-- start of Material --

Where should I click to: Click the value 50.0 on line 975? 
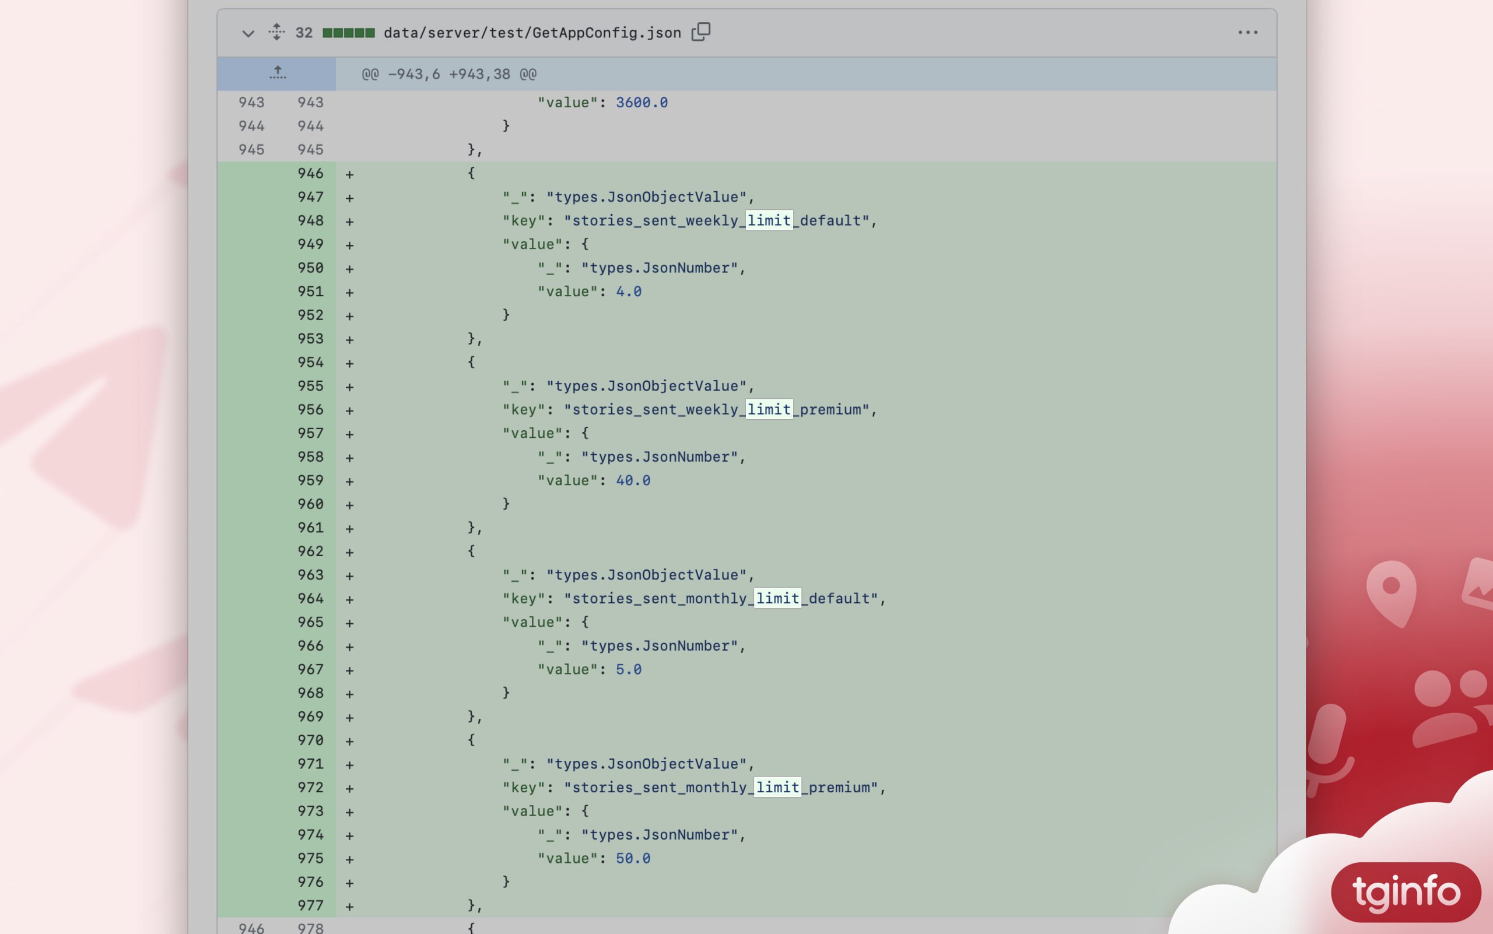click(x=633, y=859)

-- end of Material --
-- start of Material --

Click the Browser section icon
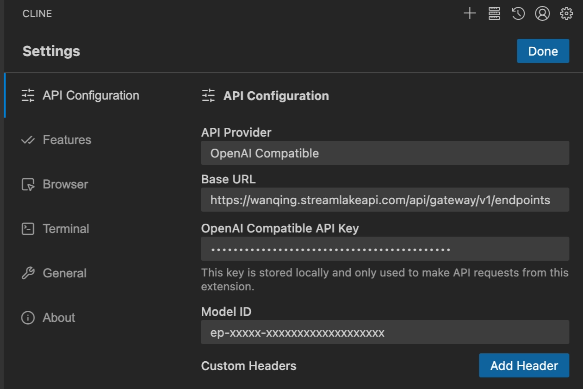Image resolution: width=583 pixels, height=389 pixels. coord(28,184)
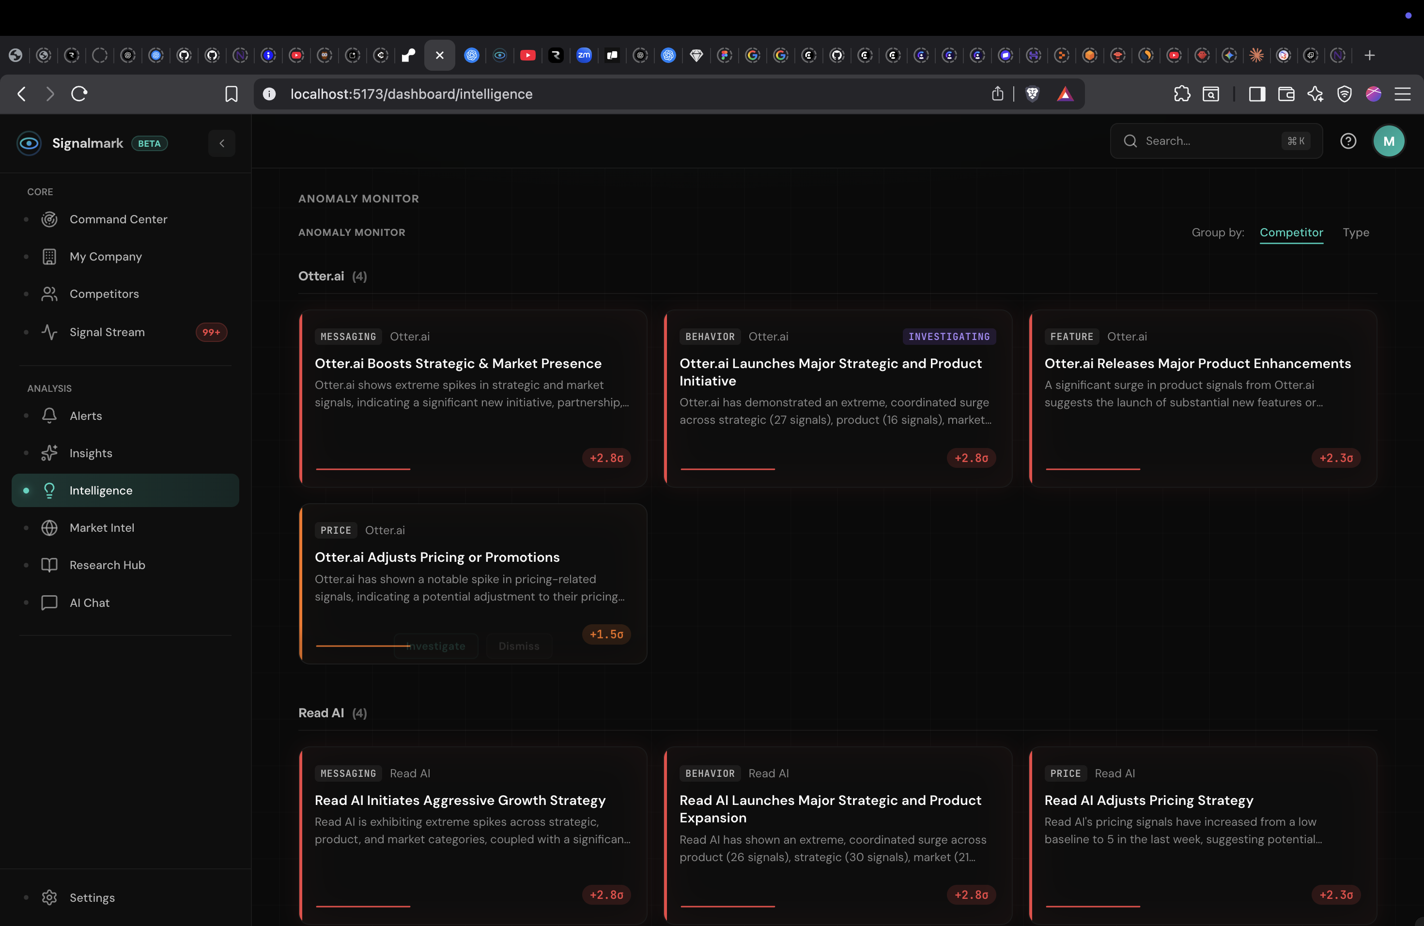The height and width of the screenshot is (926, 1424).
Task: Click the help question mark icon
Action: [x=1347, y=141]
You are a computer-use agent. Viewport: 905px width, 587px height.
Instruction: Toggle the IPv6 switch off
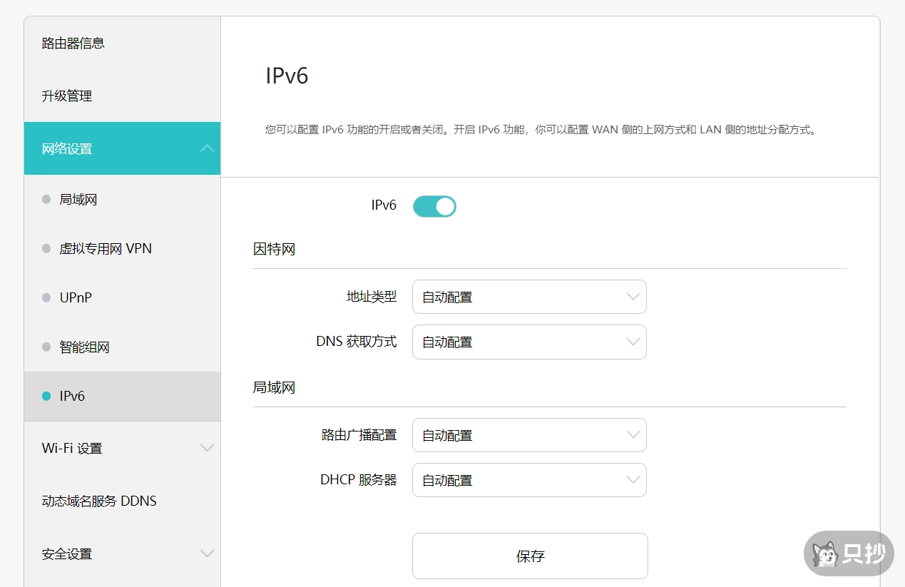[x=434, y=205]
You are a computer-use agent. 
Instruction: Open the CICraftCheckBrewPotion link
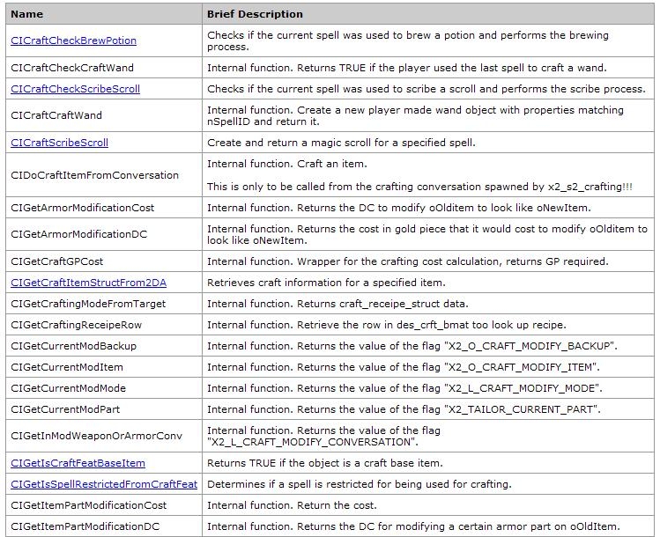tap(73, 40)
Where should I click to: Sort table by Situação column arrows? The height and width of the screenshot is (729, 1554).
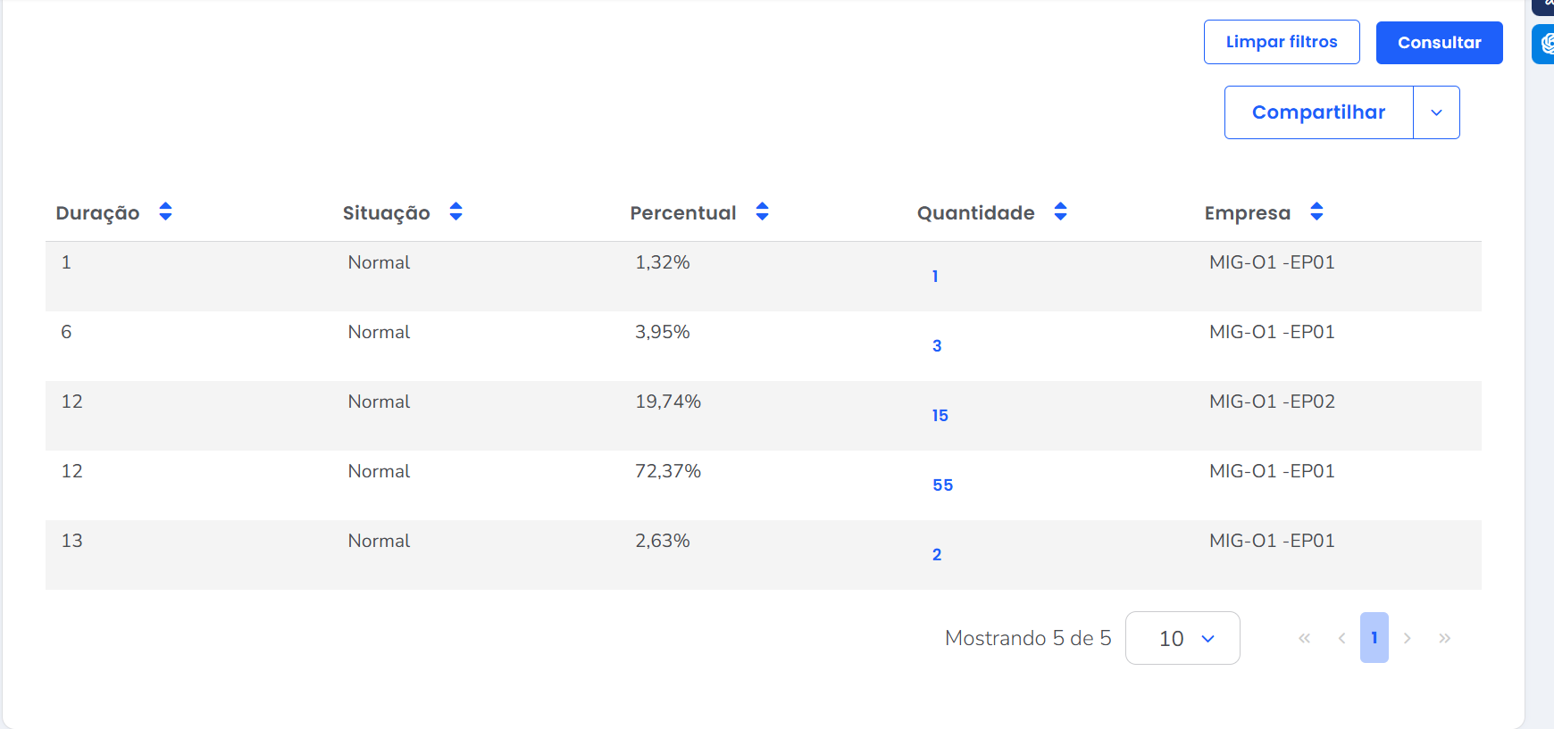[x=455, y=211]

-- end of Material --

Goal: Retype the lines between the one holding "You are a computer-use agent. Viewport: 905px" and the one holding "tap(73, 40)", inclusive, with the pictures left out.

Completed task:
You are a computer-use agent. Viewport: 905px width, 587px height.
Instruction: Toggle the IPv6 switch off
[x=434, y=205]
You are a computer-use agent. 
Instruction: Open the CICraftCheckBrewPotion link
tap(73, 40)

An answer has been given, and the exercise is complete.